Producer: William A. Wellman
Director: William A. Wellman
Screenplay: Byron Morgan, William A. Wellman
Cinematography: Burnett Guffey
Aerial Photography: Elmer Dyer Film Editing: Al Clark
Art Direction: Stephen Goossón, Carl Anderson
Music: Marlin Skiles
Cast: Glenn Ford (John J. Montgomery), Janet Blair (Regina Cleary), Charlie Ruggles (man in park), Henry Travers (Thomas Logan), Jimmy Lloyd (Dan Mahoney), Charles Kemper (Father Dickie Ball), Arthur Shields (Father Kenton), Willard Robertson (Zachary Montgomery), Selena Royle (Mrs. Zachary Montgomery), Robert DeHaven (boy).
by David Sterritt
The working title for this film was The Great Highway. John Joseph Montgomery is believed to have been the first American to build and successfully test a glider plane. As depicted in the film Montgomery's first glider flight occurred in August 1883, but his most celebrated flight took place in San Diego, California, in 1905. Although the onscreen credits claim that the film tells "the story of the first man who ever flew," Montgomery's feat was, in actuality, preceded by a number of successful glider flights in Europe, including that of Jean Marie le Bris in France in 1857, and Otto and Gustav Lilienthal's flights in Germany in the late 1800's. According to an April 1946 Hollywood Reporter news item, Columbia purchased the film rights to Montgomery's story from the San Diego Junior Chamber of Commerce, which took an active role in the film's publicity campaign and used the film to promote Montgomery's ties to San Diego.

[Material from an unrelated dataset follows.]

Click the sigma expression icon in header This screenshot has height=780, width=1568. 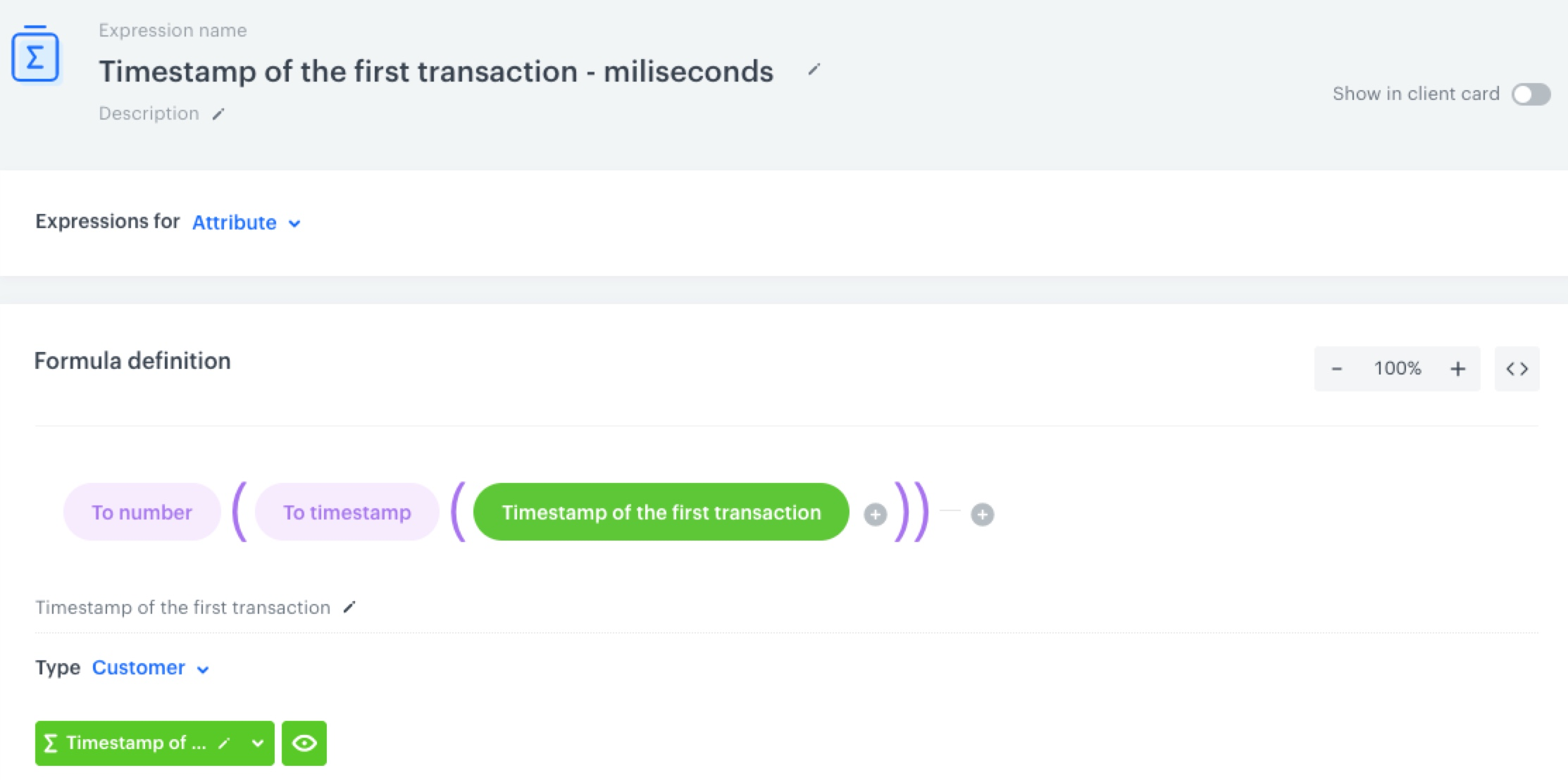point(35,56)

A pre-production news item in Hollywood Reporter noted that Evelyn Keyes, who was originally set for the part played by Janet Blair, was unable to accept the role due to a scheduling conflict with The Jolson Story (see below). Screenplay co-writer Byron Morgan and his wife Eula appear in the film as a married couple. A March 1946 Hollywood Reporter news item noted that Homer Davies was assigned to "special publicity work," but his contribution to the released film has not been confirmed. While Hollywood Reporter news items indicated that actress Adeline de Walt Reynolds was set to appear in the film, her appearance in the final film has not been confirmed. Hollywood Reporter news items also note that David A. Wilkie, "one of the world's first test pilots," was contacted by director William Wellman to supply "background information" needed for the production, and that some filming took place in Malibu, Del Monte and Lasky Mesa in California. In April 1947, according to Hollywood Reporter, Byron Morgan filed a $50,000 lawsuit against Columbia, charging that the studio did not give him proper authorship credit in publicity and advertising materials. The outcome of the suit has not been determined. Glenn Ford and Janet Blair recreated their film roles for a Lux Radio Theatre broadcast on November 11, 1946.